Non rispondo agli insulti. Noi rispondiamo con il lavoro: gli italiani si aspettano risposte e soluzione, non insulti. Mi spiace per lei presidente perché vive di rancore e rabbia. Ne è passato di tempo da agosto, ma non è cambiato il suo atteggiamento. [...] Mi rivolgo ai Cinque Stelle. Il trattato va rinegoziato, avete detto. Avete detto che avevate riserve e che ogni parlamentare sarebbe dovuto intervenire. Condivido le vostre richieste alla Camera: c'è qualcuno che mente al governo. L'Eurogruppo ha detto che il Mes è approvato e il ministro Gualtieri ha detto che il Trattato non è emendabile: significa che nei banchi c'è qualcuno responsabile di una menzogna che ricadrà sulla testa e sui risparmi degli italiani.

E qui Salvini punta il dito contro Giuseppe Conte, col quale ormai è sul piede di guerra: "O ha mentito Gualtieri o ha mentito Conte. O non ha capito niente Di Maio. Non è che ci siano altre ipotesi...Tra Gualtieri e Conte secondo me è più facile che abbia mentito Conte. Gualtieri è appena arrivato, perché dovrebbe dire una sciocchezza...".

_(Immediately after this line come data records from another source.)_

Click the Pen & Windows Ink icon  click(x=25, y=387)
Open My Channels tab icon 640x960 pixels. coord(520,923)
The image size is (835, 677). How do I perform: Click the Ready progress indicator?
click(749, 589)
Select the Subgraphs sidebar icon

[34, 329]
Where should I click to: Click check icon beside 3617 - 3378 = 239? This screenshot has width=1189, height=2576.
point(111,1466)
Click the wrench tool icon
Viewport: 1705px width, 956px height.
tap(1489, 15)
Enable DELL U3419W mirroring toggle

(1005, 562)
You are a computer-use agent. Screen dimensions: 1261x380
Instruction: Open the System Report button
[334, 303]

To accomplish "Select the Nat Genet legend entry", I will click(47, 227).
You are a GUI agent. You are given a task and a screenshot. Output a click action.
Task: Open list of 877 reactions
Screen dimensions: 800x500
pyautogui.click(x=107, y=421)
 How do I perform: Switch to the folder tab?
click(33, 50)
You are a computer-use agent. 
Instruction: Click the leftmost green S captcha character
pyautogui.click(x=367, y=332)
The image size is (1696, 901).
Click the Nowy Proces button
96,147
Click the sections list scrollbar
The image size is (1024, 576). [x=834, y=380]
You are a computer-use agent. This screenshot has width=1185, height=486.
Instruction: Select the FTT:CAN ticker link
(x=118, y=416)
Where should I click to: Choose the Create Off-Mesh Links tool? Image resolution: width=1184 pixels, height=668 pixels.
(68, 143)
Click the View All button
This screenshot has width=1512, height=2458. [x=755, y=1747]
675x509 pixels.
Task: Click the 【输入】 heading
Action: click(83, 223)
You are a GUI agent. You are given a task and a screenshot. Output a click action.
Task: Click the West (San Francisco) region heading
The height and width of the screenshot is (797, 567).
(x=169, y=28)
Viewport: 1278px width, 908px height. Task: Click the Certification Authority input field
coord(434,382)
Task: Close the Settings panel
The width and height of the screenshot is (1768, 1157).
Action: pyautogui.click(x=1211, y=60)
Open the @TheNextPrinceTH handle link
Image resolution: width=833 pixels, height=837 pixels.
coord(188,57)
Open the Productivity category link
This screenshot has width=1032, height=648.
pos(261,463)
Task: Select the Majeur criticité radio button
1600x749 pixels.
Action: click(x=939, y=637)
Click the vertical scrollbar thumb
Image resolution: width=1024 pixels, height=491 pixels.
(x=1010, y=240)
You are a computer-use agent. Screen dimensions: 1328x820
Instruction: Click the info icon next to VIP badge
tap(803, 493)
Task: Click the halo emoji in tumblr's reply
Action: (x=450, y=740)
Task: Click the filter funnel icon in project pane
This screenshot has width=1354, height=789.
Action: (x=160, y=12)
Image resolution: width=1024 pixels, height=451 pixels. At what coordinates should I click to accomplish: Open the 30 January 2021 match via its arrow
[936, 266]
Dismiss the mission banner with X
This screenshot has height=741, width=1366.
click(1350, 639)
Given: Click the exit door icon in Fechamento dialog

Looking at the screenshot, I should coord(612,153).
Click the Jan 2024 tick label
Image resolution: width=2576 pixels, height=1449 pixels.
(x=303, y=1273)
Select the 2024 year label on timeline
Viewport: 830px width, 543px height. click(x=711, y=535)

Salvini continua a sostenere di non voler rispondere agli insulti - quelli di Conte non si possono davvero considerare tali - però non manca di lanciare affondi pur di tirare l'acqua al proprio mulino con le parole chiave che hanno caratterizzato la sua propaganda negli ultimi mesi:

Mancano 60 parlamentari della maggioranza: ecco la fiducia che hanno in lei, presidente. Ditemi se è normale. Sabato e domenica saremo in mille piazze italiane, se lei non si offende e ci vuole denunciare tutti. Raccoglieremo le firme necessarie per fermare il trattato e impedirvi di barattare il futuro dei nostri figli con le vostre poltrone.

Poi, ancora rivolto a Conte:

L’uomo superiore, e non sono io, è calmo senza essere arrogante, l’uomo dappoco è arrogante senza essere calmo. Parentesi: si vergogni!